Copy every line below where the string "popularnego" is found.

^^^^

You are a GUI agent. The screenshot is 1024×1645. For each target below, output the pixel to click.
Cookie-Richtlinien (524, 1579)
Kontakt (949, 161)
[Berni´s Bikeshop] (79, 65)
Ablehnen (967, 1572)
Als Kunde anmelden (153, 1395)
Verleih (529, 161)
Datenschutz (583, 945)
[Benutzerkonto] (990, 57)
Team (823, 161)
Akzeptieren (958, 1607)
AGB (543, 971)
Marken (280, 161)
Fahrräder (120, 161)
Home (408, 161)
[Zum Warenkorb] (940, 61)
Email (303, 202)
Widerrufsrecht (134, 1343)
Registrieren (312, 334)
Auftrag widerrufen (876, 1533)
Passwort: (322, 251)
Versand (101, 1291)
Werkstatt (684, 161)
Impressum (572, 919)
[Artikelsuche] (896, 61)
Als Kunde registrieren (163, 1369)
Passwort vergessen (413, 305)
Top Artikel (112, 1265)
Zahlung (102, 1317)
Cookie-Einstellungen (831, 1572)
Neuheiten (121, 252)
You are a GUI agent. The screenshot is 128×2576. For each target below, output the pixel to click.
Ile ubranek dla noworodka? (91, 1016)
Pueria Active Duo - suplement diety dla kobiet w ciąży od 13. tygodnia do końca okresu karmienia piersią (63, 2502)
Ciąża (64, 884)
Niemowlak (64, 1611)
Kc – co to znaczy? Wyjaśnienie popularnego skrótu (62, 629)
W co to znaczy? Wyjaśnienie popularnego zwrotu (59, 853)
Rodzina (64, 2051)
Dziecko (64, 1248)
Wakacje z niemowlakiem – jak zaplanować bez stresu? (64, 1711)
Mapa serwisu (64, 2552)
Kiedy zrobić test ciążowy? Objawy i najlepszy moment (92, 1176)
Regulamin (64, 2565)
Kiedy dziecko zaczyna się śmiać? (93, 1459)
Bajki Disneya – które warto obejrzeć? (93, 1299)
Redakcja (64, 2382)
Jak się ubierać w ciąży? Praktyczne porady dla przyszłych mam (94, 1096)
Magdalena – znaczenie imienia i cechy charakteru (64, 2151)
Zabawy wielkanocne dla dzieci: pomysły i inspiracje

^^^^

* [Answer section]:
Kc – co to znaczy? Wyjaśnienie popularnego skrótu (62, 629)
W co to znaczy? Wyjaśnienie popularnego zwrotu (59, 853)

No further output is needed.